PROBLEM STATEMENT
The reply should return the data in full, exactly as written.

SOURCE MATERIAL
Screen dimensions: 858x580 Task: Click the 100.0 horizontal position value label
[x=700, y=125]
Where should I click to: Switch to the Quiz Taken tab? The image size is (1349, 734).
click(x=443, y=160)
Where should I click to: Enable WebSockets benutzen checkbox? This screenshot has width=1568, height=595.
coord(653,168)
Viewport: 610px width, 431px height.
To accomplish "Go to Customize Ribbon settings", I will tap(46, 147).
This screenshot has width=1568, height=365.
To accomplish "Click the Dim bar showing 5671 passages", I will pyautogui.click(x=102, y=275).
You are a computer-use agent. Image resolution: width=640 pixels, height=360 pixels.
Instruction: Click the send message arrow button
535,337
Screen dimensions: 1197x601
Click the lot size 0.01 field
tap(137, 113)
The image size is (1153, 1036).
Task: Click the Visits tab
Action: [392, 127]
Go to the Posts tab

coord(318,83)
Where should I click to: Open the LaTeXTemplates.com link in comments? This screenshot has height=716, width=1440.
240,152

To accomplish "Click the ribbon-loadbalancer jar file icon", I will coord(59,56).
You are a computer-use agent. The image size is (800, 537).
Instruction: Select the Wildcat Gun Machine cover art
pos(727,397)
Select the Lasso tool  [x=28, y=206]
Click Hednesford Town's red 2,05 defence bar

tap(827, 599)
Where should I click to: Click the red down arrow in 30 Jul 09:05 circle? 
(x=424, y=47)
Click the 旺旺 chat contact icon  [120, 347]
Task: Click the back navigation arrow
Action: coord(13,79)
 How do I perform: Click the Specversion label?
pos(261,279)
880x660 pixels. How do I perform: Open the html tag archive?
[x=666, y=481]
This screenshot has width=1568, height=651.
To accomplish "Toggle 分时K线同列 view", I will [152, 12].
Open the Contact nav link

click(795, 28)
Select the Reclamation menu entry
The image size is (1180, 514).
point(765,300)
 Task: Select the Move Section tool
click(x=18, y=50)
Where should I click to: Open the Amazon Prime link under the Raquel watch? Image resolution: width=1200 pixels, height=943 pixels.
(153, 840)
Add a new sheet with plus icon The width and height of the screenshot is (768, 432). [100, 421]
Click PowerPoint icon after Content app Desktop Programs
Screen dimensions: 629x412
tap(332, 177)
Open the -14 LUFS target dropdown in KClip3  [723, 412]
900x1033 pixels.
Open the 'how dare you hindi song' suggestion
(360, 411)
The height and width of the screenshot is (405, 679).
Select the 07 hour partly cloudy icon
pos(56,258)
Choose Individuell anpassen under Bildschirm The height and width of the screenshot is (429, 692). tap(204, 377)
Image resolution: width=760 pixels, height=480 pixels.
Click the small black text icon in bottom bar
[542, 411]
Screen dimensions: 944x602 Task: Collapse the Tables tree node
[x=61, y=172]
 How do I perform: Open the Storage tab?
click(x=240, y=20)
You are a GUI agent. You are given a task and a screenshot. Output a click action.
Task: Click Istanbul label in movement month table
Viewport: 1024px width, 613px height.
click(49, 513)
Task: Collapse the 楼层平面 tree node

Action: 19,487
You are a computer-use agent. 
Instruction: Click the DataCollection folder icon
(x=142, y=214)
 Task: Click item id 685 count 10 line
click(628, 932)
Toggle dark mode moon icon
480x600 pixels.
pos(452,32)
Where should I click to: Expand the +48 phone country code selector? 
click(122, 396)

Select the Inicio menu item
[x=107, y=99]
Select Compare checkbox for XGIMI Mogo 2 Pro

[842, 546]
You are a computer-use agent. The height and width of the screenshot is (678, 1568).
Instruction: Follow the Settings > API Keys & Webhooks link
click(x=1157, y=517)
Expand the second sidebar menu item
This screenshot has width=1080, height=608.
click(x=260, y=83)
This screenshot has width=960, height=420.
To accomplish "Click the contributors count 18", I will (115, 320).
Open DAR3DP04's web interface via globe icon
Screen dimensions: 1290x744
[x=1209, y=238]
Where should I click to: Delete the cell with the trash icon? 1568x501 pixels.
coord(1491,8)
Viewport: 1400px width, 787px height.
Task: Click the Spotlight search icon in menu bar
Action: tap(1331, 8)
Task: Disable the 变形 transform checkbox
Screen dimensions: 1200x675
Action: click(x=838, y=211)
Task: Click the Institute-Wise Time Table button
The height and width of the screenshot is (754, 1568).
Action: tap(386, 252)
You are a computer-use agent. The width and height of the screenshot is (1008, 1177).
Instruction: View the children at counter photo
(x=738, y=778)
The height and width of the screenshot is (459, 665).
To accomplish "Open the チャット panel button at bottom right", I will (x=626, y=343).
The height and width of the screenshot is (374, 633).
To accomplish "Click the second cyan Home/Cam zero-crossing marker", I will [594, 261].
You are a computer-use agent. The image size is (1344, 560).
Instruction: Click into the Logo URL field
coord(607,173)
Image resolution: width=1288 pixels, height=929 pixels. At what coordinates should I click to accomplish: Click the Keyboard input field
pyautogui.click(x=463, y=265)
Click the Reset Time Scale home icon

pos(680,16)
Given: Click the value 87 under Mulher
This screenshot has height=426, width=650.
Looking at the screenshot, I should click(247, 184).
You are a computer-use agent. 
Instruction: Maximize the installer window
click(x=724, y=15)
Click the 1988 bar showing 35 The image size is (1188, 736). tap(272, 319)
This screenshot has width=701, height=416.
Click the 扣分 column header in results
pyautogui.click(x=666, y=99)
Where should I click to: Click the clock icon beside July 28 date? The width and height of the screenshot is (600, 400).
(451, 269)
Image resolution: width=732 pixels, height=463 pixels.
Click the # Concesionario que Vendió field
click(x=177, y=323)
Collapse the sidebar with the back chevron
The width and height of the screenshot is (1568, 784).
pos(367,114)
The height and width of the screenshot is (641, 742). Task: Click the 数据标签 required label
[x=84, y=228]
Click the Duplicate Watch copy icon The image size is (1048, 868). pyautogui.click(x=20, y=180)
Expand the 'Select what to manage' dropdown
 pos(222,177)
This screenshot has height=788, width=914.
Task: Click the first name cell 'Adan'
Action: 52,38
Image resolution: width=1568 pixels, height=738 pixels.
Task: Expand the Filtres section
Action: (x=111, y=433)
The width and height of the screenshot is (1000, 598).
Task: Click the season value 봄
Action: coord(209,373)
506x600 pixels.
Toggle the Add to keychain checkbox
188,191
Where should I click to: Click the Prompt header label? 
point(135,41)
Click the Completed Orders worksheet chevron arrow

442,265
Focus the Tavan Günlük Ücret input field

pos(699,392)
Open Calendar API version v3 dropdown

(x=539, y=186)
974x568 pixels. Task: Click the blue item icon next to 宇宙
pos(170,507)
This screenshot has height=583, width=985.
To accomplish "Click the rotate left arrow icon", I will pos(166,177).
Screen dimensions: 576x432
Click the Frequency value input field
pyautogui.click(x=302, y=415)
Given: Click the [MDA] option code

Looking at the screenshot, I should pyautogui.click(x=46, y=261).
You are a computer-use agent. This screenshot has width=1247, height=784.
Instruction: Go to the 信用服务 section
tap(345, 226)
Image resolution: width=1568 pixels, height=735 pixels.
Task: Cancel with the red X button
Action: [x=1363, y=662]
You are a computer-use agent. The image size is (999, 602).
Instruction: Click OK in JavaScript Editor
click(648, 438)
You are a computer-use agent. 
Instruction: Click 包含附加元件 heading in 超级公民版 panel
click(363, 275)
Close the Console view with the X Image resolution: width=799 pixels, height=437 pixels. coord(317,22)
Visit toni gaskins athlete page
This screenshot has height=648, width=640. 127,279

TASK OUTPUT
Screen dimensions: 858x580 Task: Click the 100.0 horizontal position value label
[x=700, y=125]
Where should I click to: Switch to the Quiz Taken tab? The image size is (1349, 734).
click(x=443, y=160)
Where should I click to: Enable WebSockets benutzen checkbox? This screenshot has width=1568, height=595.
coord(653,168)
Viewport: 610px width, 431px height.
To accomplish "Go to Customize Ribbon settings", I will tap(46, 147).
This screenshot has width=1568, height=365.
To accomplish "Click the Dim bar showing 5671 passages", I will pyautogui.click(x=102, y=275).
You are a computer-use agent. Image resolution: width=640 pixels, height=360 pixels.
Instruction: Click the send message arrow button
535,337
Screen dimensions: 1197x601
Click the lot size 0.01 field
tap(137, 113)
The image size is (1153, 1036).
Task: Click the Visits tab
Action: [392, 127]
Go to the Posts tab

coord(318,83)
Where should I click to: Open the LaTeXTemplates.com link in comments? This screenshot has height=716, width=1440.
240,152

To accomplish "Click the ribbon-loadbalancer jar file icon", I will coord(59,56).
You are a computer-use agent. The image size is (800, 537).
Instruction: Select the Wildcat Gun Machine cover art
pos(727,397)
Select the Lasso tool  [x=28, y=206]
Click Hednesford Town's red 2,05 defence bar

tap(827, 599)
Where should I click to: Click the red down arrow in 30 Jul 09:05 circle? 
(x=424, y=47)
Click the 旺旺 chat contact icon  [120, 347]
Task: Click the back navigation arrow
Action: coord(13,79)
 How do I perform: Click the Specversion label?
pos(261,279)
880x660 pixels. How do I perform: Open the html tag archive?
[x=666, y=481]
This screenshot has width=1568, height=651.
To accomplish "Toggle 分时K线同列 view", I will [152, 12].
Open the Contact nav link

click(795, 28)
Select the Reclamation menu entry
The image size is (1180, 514).
point(765,300)
 Task: Select the Move Section tool
click(x=18, y=50)
Where should I click to: Open the Amazon Prime link under the Raquel watch? Image resolution: width=1200 pixels, height=943 pixels.
(153, 840)
Add a new sheet with plus icon The width and height of the screenshot is (768, 432). [100, 421]
Click PowerPoint icon after Content app Desktop Programs
Screen dimensions: 629x412
tap(332, 177)
Open the -14 LUFS target dropdown in KClip3  [723, 412]
900x1033 pixels.
Open the 'how dare you hindi song' suggestion
(360, 411)
The height and width of the screenshot is (405, 679).
Select the 07 hour partly cloudy icon
pos(56,258)
Choose Individuell anpassen under Bildschirm The height and width of the screenshot is (429, 692). tap(204, 377)
Image resolution: width=760 pixels, height=480 pixels.
Click the small black text icon in bottom bar
[542, 411]
Screen dimensions: 944x602 Task: Collapse the Tables tree node
[x=61, y=172]
 How do I perform: Open the Storage tab?
click(x=240, y=20)
You are a GUI agent. You are given a task and a screenshot. Output a click action.
Task: Click Istanbul label in movement month table
Viewport: 1024px width, 613px height.
click(49, 513)
Task: Collapse the 楼层平面 tree node

Action: 19,487
You are a computer-use agent. 
Instruction: Click the DataCollection folder icon
(x=142, y=214)
 Task: Click item id 685 count 10 line
click(628, 932)
Toggle dark mode moon icon
480x600 pixels.
pos(452,32)
Where should I click to: Expand the +48 phone country code selector? 
click(122, 396)

Select the Inicio menu item
[x=107, y=99]
Select Compare checkbox for XGIMI Mogo 2 Pro

[842, 546]
You are a computer-use agent. The height and width of the screenshot is (678, 1568).
Instruction: Follow the Settings > API Keys & Webhooks link
click(x=1157, y=517)
Expand the second sidebar menu item
This screenshot has width=1080, height=608.
click(x=260, y=83)
This screenshot has width=960, height=420.
To accomplish "Click the contributors count 18", I will (115, 320).
Open DAR3DP04's web interface via globe icon
Screen dimensions: 1290x744
[x=1209, y=238]
Where should I click to: Delete the cell with the trash icon? 1568x501 pixels.
coord(1491,8)
Viewport: 1400px width, 787px height.
Task: Click the Spotlight search icon in menu bar
Action: tap(1331, 8)
Task: Disable the 变形 transform checkbox
Screen dimensions: 1200x675
Action: click(x=838, y=211)
Task: Click the Institute-Wise Time Table button
The height and width of the screenshot is (754, 1568).
Action: tap(386, 252)
You are a computer-use agent. The width and height of the screenshot is (1008, 1177).
Instruction: View the children at counter photo
(x=738, y=778)
The height and width of the screenshot is (459, 665).
To accomplish "Open the チャット panel button at bottom right", I will (x=626, y=343).
The height and width of the screenshot is (374, 633).
To accomplish "Click the second cyan Home/Cam zero-crossing marker", I will [594, 261].
You are a computer-use agent. The image size is (1344, 560).
Instruction: Click into the Logo URL field
coord(607,173)
Image resolution: width=1288 pixels, height=929 pixels. At what coordinates should I click to accomplish: Click the Keyboard input field
pyautogui.click(x=463, y=265)
Click the Reset Time Scale home icon

pos(680,16)
Given: Click the value 87 under Mulher
This screenshot has height=426, width=650.
Looking at the screenshot, I should click(247, 184).
You are a computer-use agent. 
Instruction: Maximize the installer window
click(x=724, y=15)
Click the 1988 bar showing 35 The image size is (1188, 736). tap(272, 319)
This screenshot has width=701, height=416.
Click the 扣分 column header in results
pyautogui.click(x=666, y=99)
Where should I click to: Click the clock icon beside July 28 date? The width and height of the screenshot is (600, 400).
(451, 269)
Image resolution: width=732 pixels, height=463 pixels.
Click the # Concesionario que Vendió field
click(x=177, y=323)
Collapse the sidebar with the back chevron
The width and height of the screenshot is (1568, 784).
pos(367,114)
The height and width of the screenshot is (641, 742). Task: Click the 数据标签 required label
[x=84, y=228]
Click the Duplicate Watch copy icon The image size is (1048, 868). pyautogui.click(x=20, y=180)
Expand the 'Select what to manage' dropdown
 pos(222,177)
This screenshot has height=788, width=914.
Task: Click the first name cell 'Adan'
Action: 52,38
Image resolution: width=1568 pixels, height=738 pixels.
Task: Expand the Filtres section
Action: (x=111, y=433)
The width and height of the screenshot is (1000, 598).
Task: Click the season value 봄
Action: coord(209,373)
506x600 pixels.
Toggle the Add to keychain checkbox
188,191
Where should I click to: Click the Prompt header label? 
point(135,41)
Click the Completed Orders worksheet chevron arrow

442,265
Focus the Tavan Günlük Ücret input field

pos(699,392)
Open Calendar API version v3 dropdown

(x=539, y=186)
974x568 pixels. Task: Click the blue item icon next to 宇宙
pos(170,507)
This screenshot has height=583, width=985.
To accomplish "Click the rotate left arrow icon", I will pos(166,177).
Screen dimensions: 576x432
Click the Frequency value input field
pyautogui.click(x=302, y=415)
Given: Click the [MDA] option code

Looking at the screenshot, I should pyautogui.click(x=46, y=261).
You are a computer-use agent. This screenshot has width=1247, height=784.
Instruction: Go to the 信用服务 section
tap(345, 226)
Image resolution: width=1568 pixels, height=735 pixels.
Task: Cancel with the red X button
Action: [x=1363, y=662]
You are a computer-use agent. The image size is (999, 602).
Instruction: Click OK in JavaScript Editor
click(648, 438)
You are a computer-use agent. 
Instruction: Click 包含附加元件 heading in 超级公民版 panel
click(363, 275)
Close the Console view with the X Image resolution: width=799 pixels, height=437 pixels. coord(317,22)
Visit toni gaskins athlete page
This screenshot has height=648, width=640. 127,279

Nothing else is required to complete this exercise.